◆ Extrait fourni ◆
Le Parlement européen a enterré la directive sur le brevet des logiciels : dans la presse et réactions

Le parlement européen vient de rejeter la directive européenne sur les brevets logiciels par
648 voix contre 14.

Le premier rejet par le parlement d’une directive européenne
en seconde lecture ..

Après trois ans de polémique, de
débats et de lobbying, tous les groupes politiques ont décidé
de couler ce texte. Les opposants aux brevets logiciels se félicitent.
Les grandes entreprises réunies dans l’Eicta aussi, car l’abandon du
texte maintien le statu quo et leur permettra toujours de jouer sur les
défaillances de l’Office européen des brevets dans ce domaine. A suivre,
donc.

Un premier commentaire publiée par le Monde mercredi

Les eurodéputés se sont prononcés, mercredi 6 juillet, contre la directive, très controversée, relative à la brevetabilité des logiciels, texte soutenu par les Etats membres et la Commission européenne.

Première force de l’Assemblée, les conservateurs du PPE (Parti populaire européen) avaient décidé, dès mardi soir, de changer de position et de soutenir une proposition de rejet du texte, qui a également été votée par les socialistes, les Verts et une partie des démocrates et libéraux, mais pour des raisons totalement différentes. Divisé sur cette question très complexe, le PPE craignait que des amendements défavorables aux grands industriels, et visant à réduire le champ de ce qui est brevetable, puissent atteindre la majorité absolue de 367 voix. "Ces amendements auraient des conséquences catastrophiques pour le développement industriel de l’Europe", a estimé le conservateur allemand Klaus-Heiner Lehne.

◆ Travail demandé ◆
1. Dans l'extrait sur le rejet de la directive relative aux brevets logiciels, relevez tous les groupes politiques que le Monde cite comme ayant voté la proposition de rejet du texte.
2. Rédigez la suite de l'article sur le rejet de la directive relative aux brevets logiciels, en partant de sa dernière phrase.

◆ Données fournies ◆

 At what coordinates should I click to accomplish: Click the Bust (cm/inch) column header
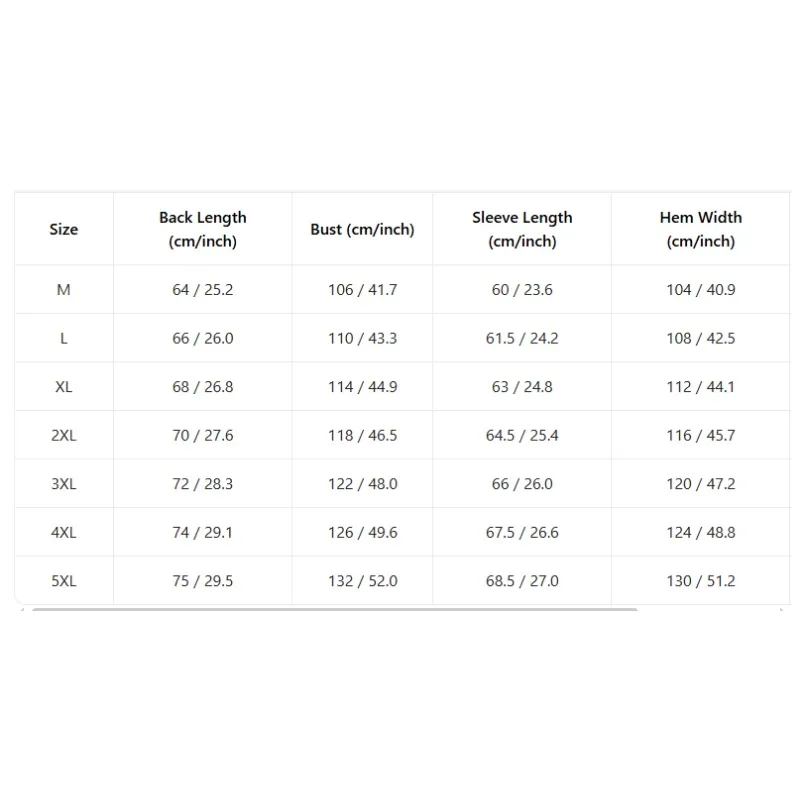pyautogui.click(x=362, y=229)
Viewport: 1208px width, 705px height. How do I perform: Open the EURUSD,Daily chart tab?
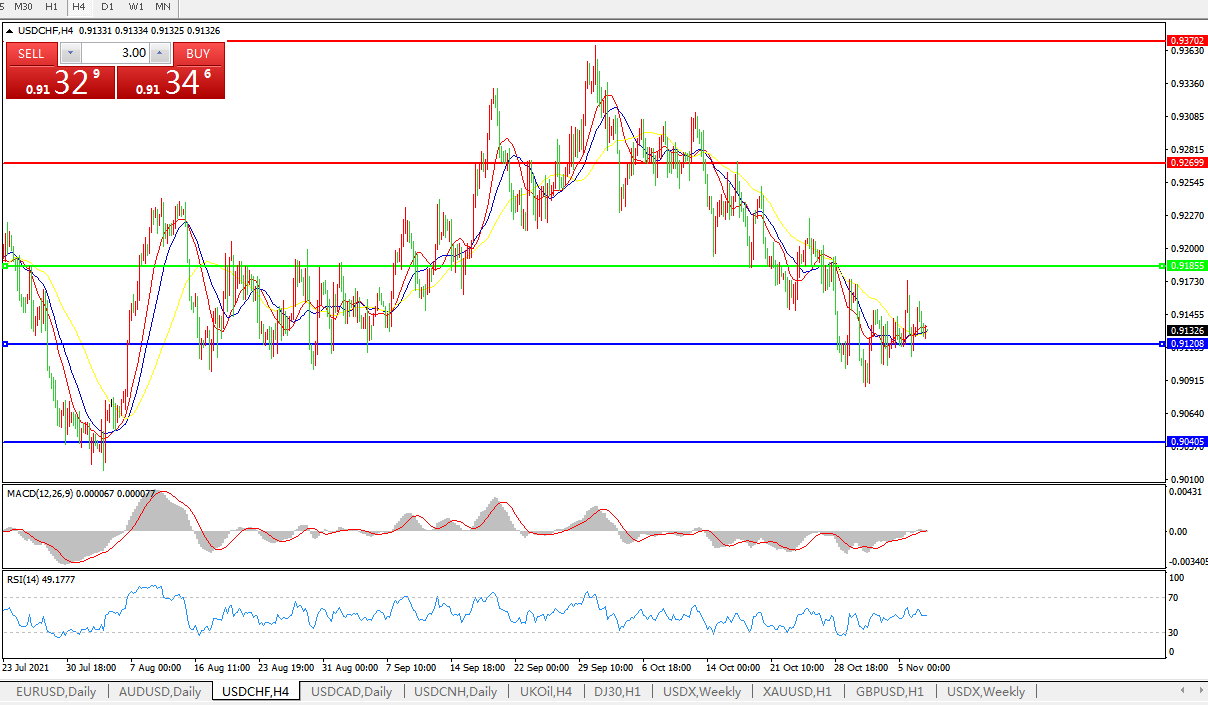(56, 691)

◆ Réponses ◆
1.
- Les conservateurs du PPE (Parti populaire européen)
- Les socialistes
- Les Verts
- Une partie des démocrates et libéraux

2.
Les écologistes redoutaient au contraire de ne pas avoir la majorité nécessaire sur les amendements proposés par le rapporteur, le socialiste français Michel Rocard. "C’est mieux de ne pas avoir de texte que d’en avoir un mauvais", avait estimé, de son côté, M. Rocard, qui jugeait "peu probable" une majorité sur ses amendements.

Lire l’article du Monde

Extrait de la dépêche de l’agence Reuters

...

C’est la première fois que le parlement rejette une proposition
législative à ce stade intermédiaire de la procédure.

Le socialiste Michel Rocard, rapporteur du texte devant le parlement, a
expliqué que les groupes politiques avaient sur le sujet des points de
vue trop contradictoires pour espérer voir émerger la majorité qualifiée
de la moitié des eurodéputés requise en deuxième lecture.

Il a en revanche fait état d’une "colère collective et unanime de tout
le parlement contre la manière inadmissible dont il a été traité par la
Commission et le Conseil".

Sous les applaudissements, il a fustigé "le mépris total, voire
sarcastique" de ces institutions, vis-à-vis des amendements
parlementaires adoptés le 24 septembre 2003 en première lecture par une
majorité des deux tiers et non retenus dans le texte soumis en deuxième
lecture.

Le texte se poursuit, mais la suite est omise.